## Task goal
Could you copy each line of the entries that contains "agent"?
#### Data supplied
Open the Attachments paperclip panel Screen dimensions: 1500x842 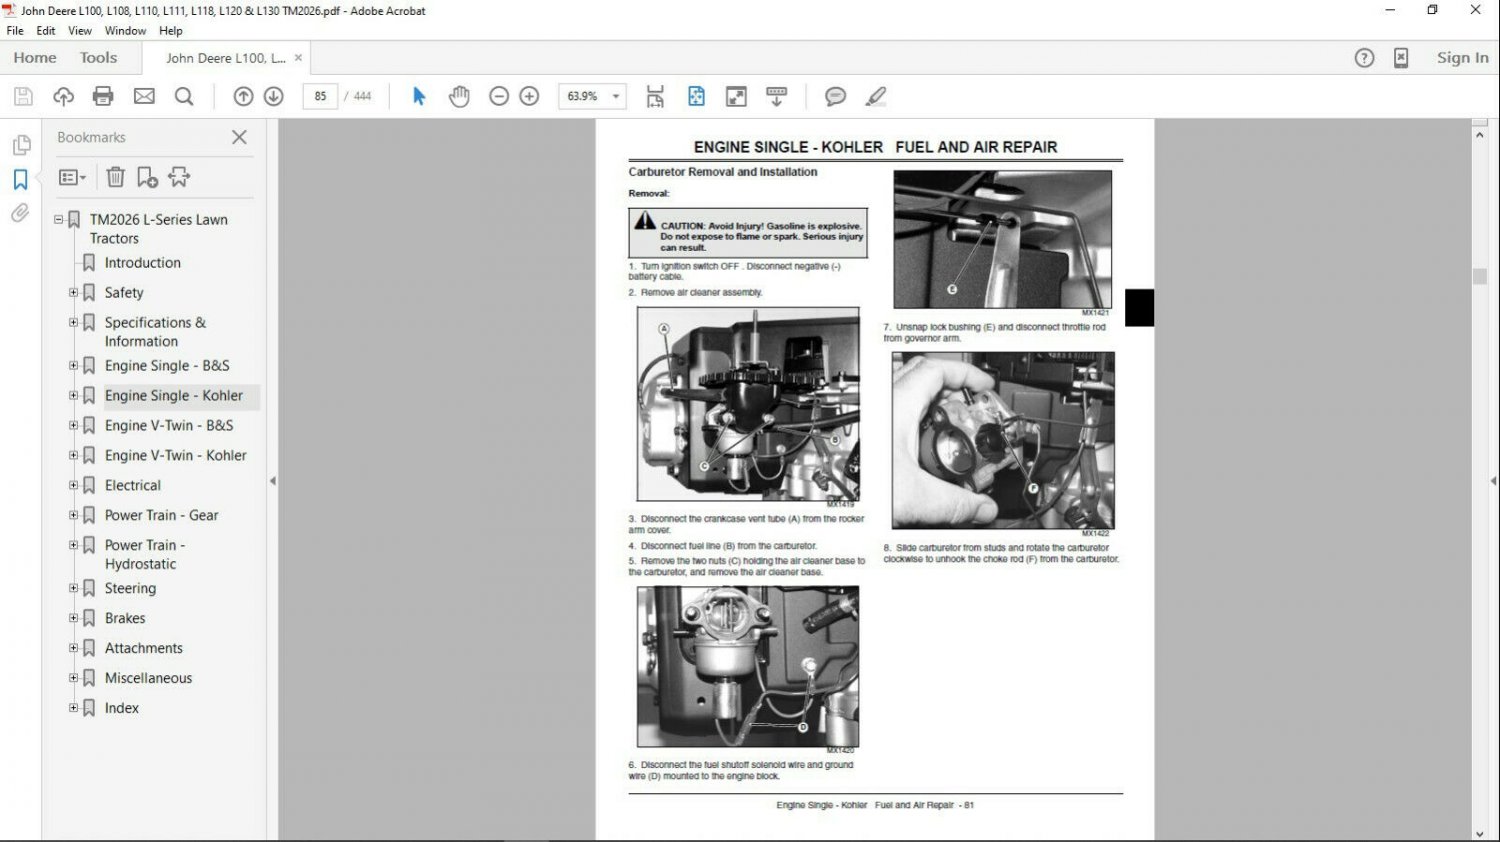click(x=20, y=213)
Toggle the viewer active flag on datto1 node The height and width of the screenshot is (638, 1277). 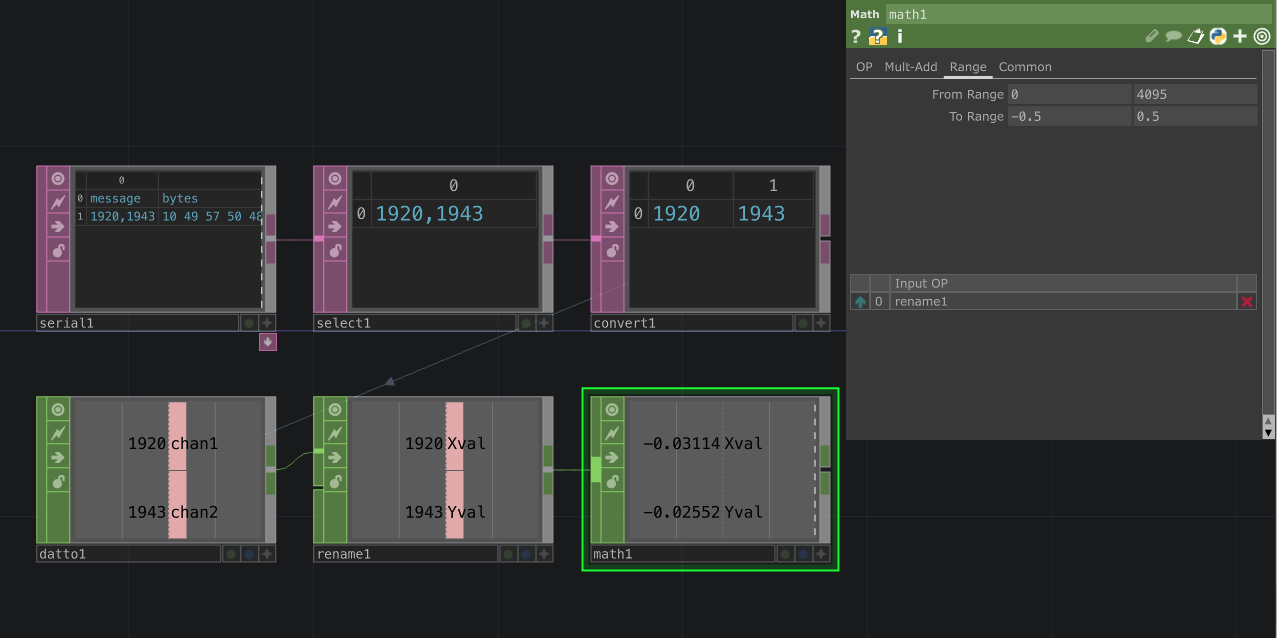point(57,408)
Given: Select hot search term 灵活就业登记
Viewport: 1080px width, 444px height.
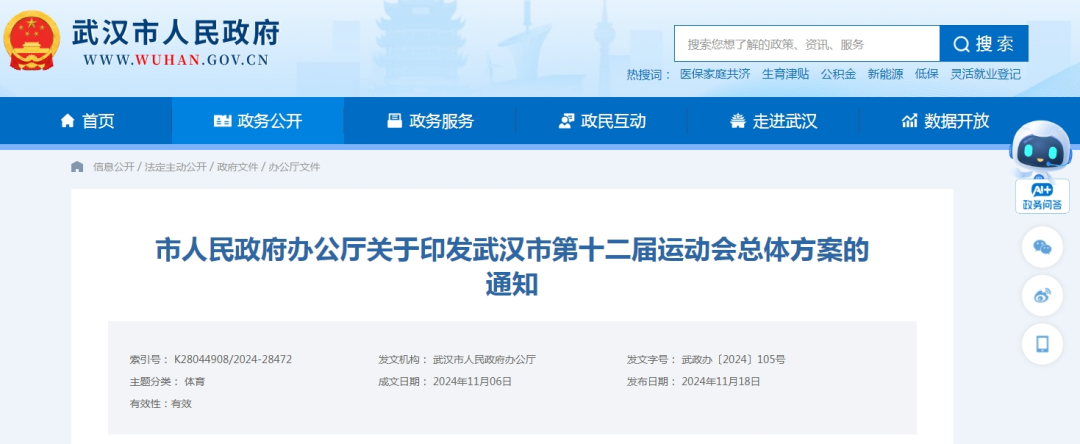Looking at the screenshot, I should coord(985,74).
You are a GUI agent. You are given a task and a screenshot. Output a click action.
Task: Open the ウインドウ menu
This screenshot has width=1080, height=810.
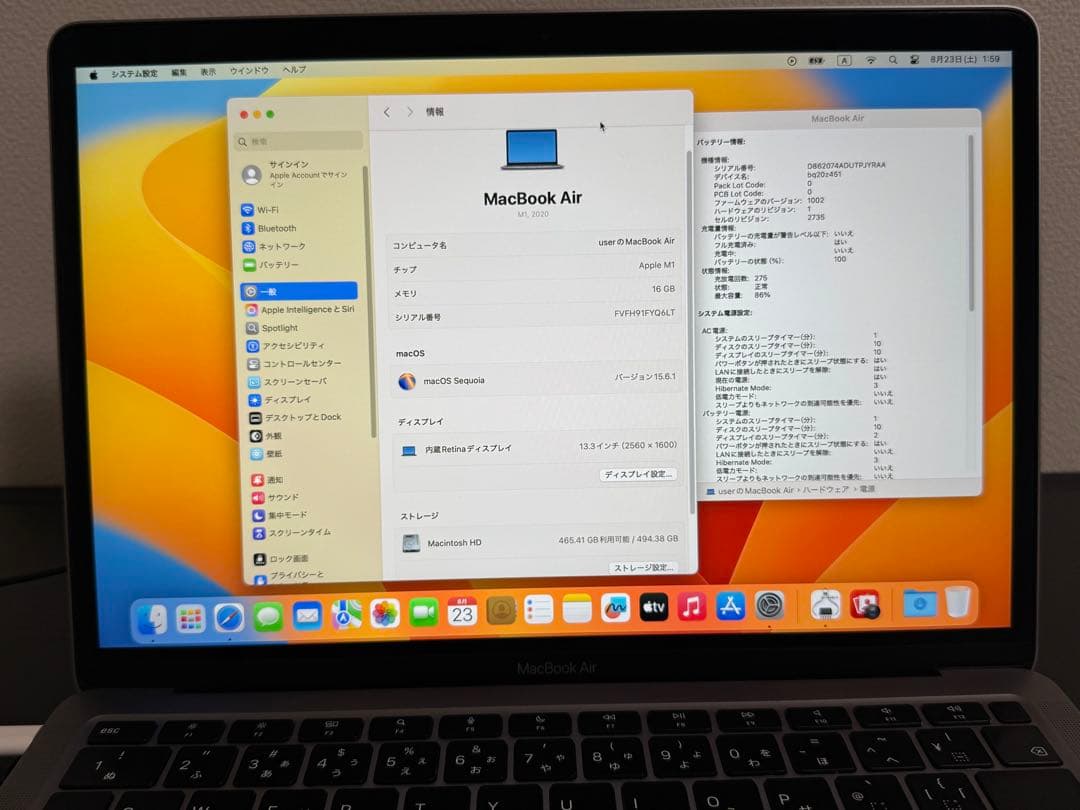tap(250, 70)
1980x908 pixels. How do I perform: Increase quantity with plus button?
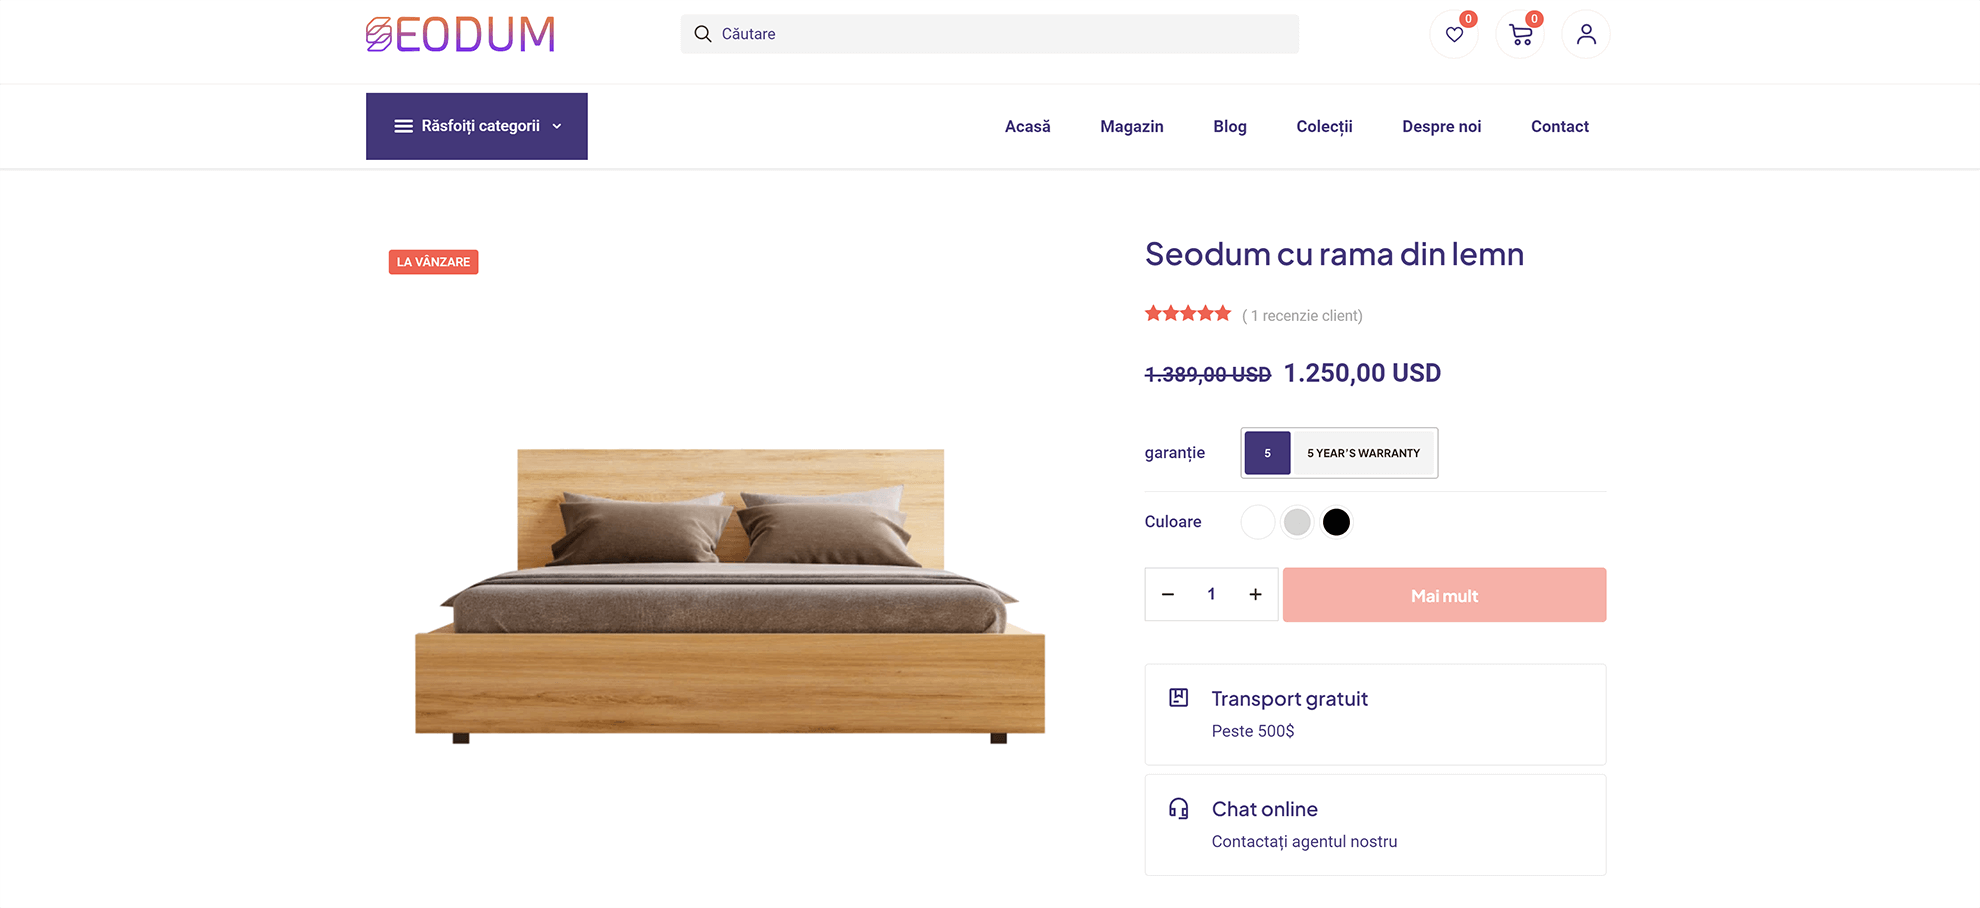[x=1255, y=595]
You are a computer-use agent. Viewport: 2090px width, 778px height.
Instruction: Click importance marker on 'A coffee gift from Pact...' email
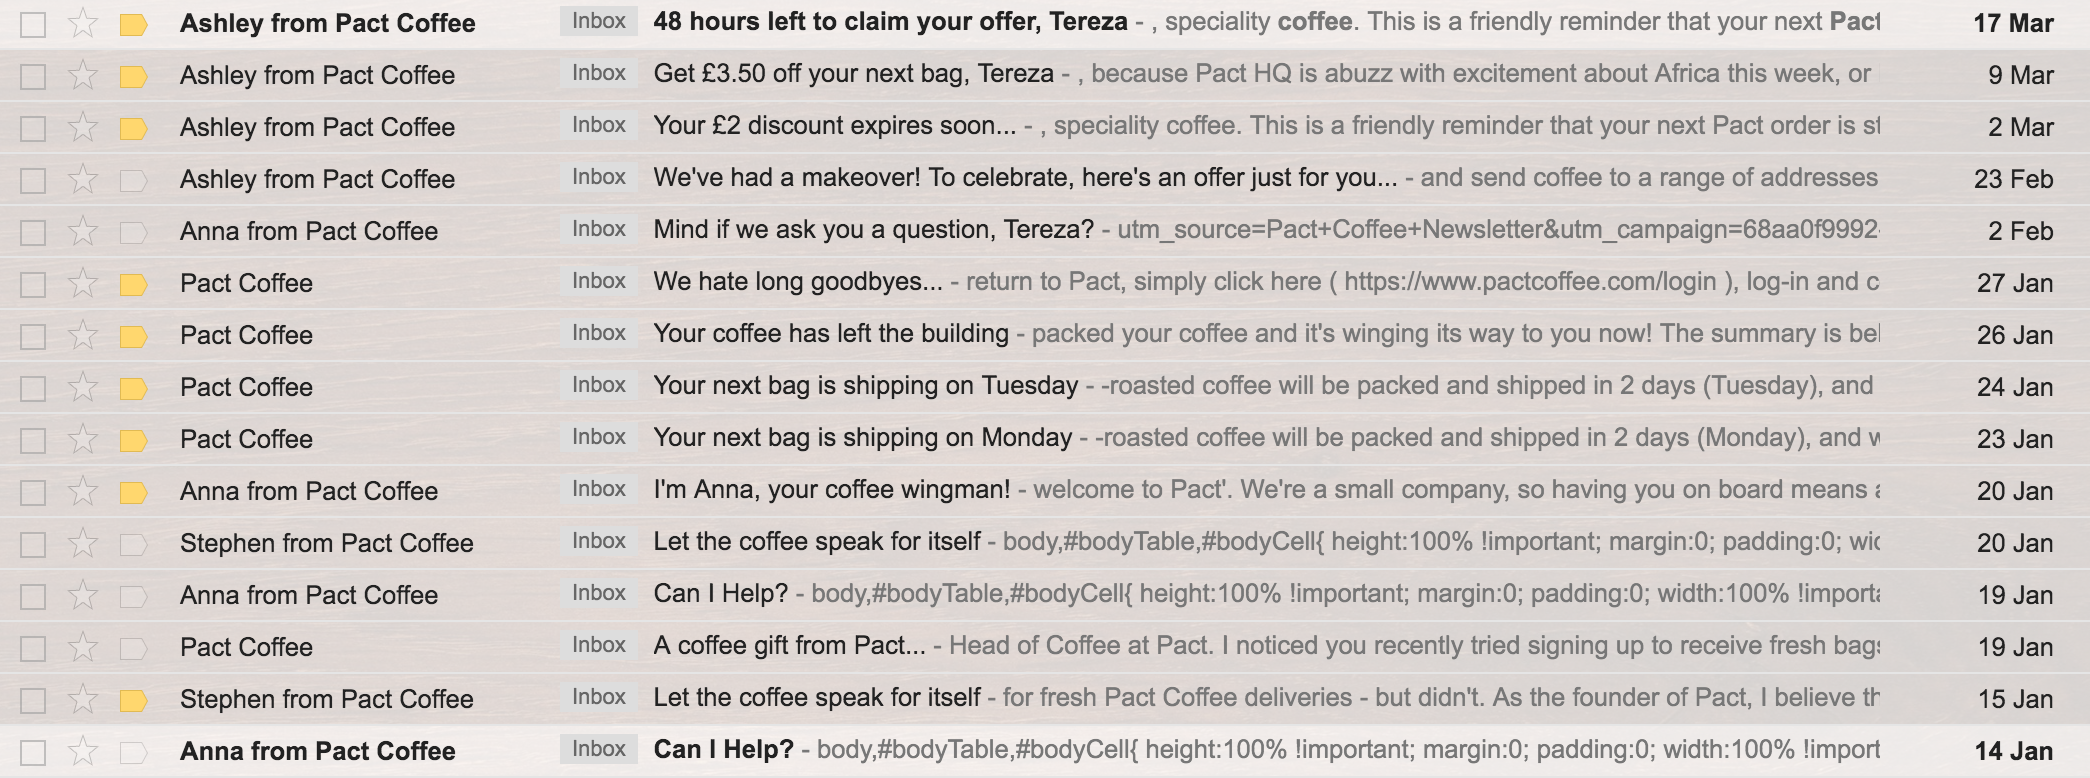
########
## Finished exercise
You are a GUI agent. You are given a task and a screenshot. Output a click action.
You are a computer-use agent. Viewport: 2090px width, 778px height.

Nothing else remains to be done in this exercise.